Tech Study Guide
ML 101 Foundations
Beginner ML foundations: what ML is, when not to use it, datasets, features, labels, splits, training, inference, metrics, overfitting, and bias/variance.
ML 101 Foundations
Machine learning is useful when rules are hard to write directly but examples, feedback, or patterns are available. It is not magic automation. A model learns a mapping from inputs to outputs, and every design choice changes what it can learn, how it fails, and how operators can verify it.
First Concepts
| Concept | Practical Meaning |
|---|---|
| Example | One row, document, image, event, or interaction the model learns from or predicts on. |
| Feature | Input signal available to the model. |
| Label | Target output used for supervised learning. |
| Training | Adjusting model weights or parameters from data. |
| Inference | Using the trained model to make predictions or generate outputs. |
| Evaluation | Measuring behavior on data not used to train the model. |
When Not To Use ML
Use rules, queries, or deterministic code when the requirement is clear, auditable, and stable. ML is usually a bad first choice when:
- there is no reliable training or feedback data,
- a wrong answer has high cost and no review path,
- the decision must be exactly reproducible and explainable by policy,
- a simple threshold, SQL query, or rules engine solves the problem,
- the system cannot tolerate drift, monitoring, or retraining work.

#### Excerpted records

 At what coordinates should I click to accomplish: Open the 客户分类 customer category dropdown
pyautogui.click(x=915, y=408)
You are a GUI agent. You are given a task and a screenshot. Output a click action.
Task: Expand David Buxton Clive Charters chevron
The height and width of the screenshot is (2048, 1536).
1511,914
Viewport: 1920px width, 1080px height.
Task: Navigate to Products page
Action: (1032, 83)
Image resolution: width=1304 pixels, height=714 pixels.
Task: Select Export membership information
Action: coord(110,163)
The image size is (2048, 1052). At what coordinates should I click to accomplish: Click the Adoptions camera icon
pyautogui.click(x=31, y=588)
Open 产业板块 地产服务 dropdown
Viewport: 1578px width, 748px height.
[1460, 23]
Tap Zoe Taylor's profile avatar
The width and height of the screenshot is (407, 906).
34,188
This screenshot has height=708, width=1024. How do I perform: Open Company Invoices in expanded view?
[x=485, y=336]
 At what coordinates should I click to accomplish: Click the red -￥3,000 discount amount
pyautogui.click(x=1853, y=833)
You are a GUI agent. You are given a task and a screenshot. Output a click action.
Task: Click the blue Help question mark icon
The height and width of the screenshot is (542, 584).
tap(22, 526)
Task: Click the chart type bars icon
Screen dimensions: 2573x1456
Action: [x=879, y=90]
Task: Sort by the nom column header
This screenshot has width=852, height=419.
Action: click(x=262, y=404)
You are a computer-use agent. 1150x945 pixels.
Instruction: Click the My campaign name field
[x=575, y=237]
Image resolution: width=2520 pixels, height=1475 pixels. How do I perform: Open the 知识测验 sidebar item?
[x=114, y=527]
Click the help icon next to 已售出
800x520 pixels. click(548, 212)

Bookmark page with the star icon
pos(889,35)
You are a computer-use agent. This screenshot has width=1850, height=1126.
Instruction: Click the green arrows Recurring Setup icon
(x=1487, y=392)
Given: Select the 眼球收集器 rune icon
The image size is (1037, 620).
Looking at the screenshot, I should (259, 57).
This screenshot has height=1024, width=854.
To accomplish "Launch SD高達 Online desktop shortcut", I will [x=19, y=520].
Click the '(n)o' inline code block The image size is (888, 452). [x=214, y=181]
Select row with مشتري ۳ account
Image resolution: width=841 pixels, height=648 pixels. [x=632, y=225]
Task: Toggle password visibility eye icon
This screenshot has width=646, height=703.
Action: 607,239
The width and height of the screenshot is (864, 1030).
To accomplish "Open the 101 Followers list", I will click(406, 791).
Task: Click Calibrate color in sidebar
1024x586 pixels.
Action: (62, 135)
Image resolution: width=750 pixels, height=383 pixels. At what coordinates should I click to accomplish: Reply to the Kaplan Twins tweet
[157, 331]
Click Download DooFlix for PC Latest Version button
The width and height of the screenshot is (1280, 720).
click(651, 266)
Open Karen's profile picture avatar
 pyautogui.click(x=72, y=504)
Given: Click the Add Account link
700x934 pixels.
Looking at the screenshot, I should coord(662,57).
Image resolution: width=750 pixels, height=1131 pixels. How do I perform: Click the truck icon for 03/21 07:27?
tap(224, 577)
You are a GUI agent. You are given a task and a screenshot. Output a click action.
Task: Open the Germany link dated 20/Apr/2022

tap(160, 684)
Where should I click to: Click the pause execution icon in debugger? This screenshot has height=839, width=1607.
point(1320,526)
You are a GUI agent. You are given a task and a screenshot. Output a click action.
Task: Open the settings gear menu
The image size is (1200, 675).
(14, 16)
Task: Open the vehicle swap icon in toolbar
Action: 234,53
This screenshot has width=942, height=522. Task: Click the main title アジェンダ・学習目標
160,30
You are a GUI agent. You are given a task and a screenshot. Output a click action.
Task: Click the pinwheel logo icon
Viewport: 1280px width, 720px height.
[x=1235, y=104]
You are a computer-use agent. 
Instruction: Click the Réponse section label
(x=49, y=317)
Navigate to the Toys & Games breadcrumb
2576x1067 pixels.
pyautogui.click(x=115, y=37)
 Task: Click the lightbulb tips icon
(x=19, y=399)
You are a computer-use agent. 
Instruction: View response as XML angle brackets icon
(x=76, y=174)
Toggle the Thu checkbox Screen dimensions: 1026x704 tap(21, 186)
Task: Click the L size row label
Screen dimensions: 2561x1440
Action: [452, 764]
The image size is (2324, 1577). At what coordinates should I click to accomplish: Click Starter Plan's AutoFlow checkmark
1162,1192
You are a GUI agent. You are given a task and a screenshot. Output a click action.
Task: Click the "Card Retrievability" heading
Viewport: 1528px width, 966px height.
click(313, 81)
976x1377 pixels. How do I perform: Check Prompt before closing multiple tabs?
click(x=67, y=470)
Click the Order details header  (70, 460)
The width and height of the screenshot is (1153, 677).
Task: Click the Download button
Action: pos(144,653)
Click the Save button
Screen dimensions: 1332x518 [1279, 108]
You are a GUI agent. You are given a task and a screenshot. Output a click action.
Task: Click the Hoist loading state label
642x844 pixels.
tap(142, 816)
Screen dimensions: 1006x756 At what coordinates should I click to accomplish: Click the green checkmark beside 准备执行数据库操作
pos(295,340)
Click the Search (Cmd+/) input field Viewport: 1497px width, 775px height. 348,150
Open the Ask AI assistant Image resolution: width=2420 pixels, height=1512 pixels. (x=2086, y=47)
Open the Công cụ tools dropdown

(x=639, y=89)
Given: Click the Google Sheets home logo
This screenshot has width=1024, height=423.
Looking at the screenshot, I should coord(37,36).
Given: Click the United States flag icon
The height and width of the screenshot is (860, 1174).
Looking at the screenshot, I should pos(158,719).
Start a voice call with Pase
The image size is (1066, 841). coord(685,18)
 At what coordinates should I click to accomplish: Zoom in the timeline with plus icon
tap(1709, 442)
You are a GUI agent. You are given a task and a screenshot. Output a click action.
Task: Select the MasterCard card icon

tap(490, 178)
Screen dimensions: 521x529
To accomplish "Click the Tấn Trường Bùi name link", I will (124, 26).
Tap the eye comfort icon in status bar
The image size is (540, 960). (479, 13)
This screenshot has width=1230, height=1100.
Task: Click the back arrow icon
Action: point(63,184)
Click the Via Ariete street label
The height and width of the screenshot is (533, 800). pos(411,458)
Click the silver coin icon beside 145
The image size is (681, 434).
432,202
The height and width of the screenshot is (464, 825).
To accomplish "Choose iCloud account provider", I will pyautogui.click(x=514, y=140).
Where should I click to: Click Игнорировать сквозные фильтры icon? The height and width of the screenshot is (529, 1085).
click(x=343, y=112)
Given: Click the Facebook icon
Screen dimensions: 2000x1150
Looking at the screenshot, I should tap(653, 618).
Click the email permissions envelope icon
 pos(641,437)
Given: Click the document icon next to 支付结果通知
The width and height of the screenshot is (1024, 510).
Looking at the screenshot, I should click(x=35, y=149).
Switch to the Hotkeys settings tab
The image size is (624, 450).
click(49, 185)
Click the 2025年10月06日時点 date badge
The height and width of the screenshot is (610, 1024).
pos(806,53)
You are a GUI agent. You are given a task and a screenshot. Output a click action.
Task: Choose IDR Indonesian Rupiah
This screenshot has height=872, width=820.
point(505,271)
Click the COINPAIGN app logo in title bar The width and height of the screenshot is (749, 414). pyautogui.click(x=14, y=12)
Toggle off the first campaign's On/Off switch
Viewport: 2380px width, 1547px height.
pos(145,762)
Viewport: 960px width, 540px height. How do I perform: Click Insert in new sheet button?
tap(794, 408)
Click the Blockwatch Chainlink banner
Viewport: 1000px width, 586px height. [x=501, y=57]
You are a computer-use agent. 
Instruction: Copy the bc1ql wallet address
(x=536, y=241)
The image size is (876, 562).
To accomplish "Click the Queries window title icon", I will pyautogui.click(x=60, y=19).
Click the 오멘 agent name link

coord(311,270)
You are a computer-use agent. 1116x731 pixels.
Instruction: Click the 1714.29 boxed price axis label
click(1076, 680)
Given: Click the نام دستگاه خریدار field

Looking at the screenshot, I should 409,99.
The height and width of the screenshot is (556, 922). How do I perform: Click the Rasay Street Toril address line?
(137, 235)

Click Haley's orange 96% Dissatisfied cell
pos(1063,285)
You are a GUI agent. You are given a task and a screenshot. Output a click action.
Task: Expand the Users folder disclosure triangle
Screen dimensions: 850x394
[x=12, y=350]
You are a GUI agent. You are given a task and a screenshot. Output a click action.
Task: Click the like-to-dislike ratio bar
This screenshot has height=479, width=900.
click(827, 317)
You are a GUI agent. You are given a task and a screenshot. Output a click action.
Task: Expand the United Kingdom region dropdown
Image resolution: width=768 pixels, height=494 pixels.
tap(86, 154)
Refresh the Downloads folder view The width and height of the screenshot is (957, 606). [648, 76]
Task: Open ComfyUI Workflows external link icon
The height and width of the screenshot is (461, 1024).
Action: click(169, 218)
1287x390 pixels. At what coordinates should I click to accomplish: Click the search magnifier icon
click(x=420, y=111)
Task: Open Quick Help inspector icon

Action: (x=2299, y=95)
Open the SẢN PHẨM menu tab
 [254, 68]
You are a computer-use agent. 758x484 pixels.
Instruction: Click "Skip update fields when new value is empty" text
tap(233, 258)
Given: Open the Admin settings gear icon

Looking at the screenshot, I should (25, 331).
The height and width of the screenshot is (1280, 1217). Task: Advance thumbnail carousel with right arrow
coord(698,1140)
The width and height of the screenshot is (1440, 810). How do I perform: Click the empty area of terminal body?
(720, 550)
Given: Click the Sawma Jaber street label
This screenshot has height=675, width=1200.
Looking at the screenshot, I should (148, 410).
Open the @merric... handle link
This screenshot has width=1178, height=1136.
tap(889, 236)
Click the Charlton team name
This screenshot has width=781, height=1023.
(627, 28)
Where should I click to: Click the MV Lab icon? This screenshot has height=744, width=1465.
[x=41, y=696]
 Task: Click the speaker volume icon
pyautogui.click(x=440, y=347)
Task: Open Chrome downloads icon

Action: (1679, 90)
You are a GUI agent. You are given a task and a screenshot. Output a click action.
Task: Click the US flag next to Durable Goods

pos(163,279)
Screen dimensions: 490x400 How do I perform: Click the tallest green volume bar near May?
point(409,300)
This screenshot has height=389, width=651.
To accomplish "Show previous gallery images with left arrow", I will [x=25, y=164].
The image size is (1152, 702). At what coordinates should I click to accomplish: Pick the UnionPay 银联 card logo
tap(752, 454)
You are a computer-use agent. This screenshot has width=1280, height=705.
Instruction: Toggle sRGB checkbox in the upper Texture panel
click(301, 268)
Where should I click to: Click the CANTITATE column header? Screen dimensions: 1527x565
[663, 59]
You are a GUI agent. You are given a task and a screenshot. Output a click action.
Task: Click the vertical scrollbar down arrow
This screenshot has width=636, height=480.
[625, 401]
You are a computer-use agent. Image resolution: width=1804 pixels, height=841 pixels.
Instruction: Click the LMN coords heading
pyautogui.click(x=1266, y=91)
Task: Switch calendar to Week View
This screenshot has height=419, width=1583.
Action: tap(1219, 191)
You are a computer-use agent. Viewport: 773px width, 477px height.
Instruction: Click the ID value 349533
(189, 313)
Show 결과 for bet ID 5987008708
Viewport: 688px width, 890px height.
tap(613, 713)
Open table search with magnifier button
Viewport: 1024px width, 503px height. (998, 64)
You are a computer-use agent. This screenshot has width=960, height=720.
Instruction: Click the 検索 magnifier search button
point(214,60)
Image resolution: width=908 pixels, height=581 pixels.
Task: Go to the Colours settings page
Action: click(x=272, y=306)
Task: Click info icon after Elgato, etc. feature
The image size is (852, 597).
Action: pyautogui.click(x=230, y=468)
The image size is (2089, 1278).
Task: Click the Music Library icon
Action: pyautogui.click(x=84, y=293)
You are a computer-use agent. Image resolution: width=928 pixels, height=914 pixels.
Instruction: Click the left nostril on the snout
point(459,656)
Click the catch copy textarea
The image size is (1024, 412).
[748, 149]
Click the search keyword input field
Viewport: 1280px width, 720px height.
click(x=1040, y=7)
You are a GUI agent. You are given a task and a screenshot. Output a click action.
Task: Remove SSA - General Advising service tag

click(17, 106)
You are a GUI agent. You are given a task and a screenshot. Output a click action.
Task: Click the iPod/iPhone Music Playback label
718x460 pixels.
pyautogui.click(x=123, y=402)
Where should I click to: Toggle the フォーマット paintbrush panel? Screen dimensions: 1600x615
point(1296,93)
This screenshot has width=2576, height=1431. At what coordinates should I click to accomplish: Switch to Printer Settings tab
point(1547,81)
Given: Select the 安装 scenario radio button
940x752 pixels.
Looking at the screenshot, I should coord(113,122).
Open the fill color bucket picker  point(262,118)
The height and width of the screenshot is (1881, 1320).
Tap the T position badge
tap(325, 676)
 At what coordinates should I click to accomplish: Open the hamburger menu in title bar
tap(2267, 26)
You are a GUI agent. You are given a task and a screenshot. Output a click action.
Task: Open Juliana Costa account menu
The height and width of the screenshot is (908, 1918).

#### The tasks
1: Mark each statement yes or no according to the ML 101 guide above, and quote the words of the guide that settle it: (a) A label is the target output used for supervised learning. (b) Evaluation measures behavior on the same data used to train the model. (c) Machine learning is a form of magic automation.
2: Go on with the ML 101 guide from the point where it stops, in the same plain style.

#### Answers per task
1:
(a) Yes: "Target output used for supervised learning."
(b) No: "Measuring behavior on data not used to train the model."
(c) No: "It is not magic automation."

2:
Common Problem Types
| Problem | Output | Example Metric |
|---|---|---|
| Classification | Class or probability. | Accuracy, F1, precision, recall. |
| Regression | Numeric value. | MAE, RMSE, R2. |
| Ranking | Ordered candidates. | NDCG, MRR, Recall@k. |
| Clustering | Groups without labels. | Silhouette, manual review. |
| Generation | Text, image, audio, code, action. | Task score, human review, faithfulness, safety. |
Dataset Splits
| Split | Purpose |
|---|---|
| Train | Fit model parameters. |
| Validation | Tune hyperparameters and select candidates. |
| Test | Final held-out estimate. |
| Golden set | Critical examples that must not regress. |
Split by the thing that can leak. For users, split by user. For time series, split by time. For documents, split by source or near-duplicate cluster.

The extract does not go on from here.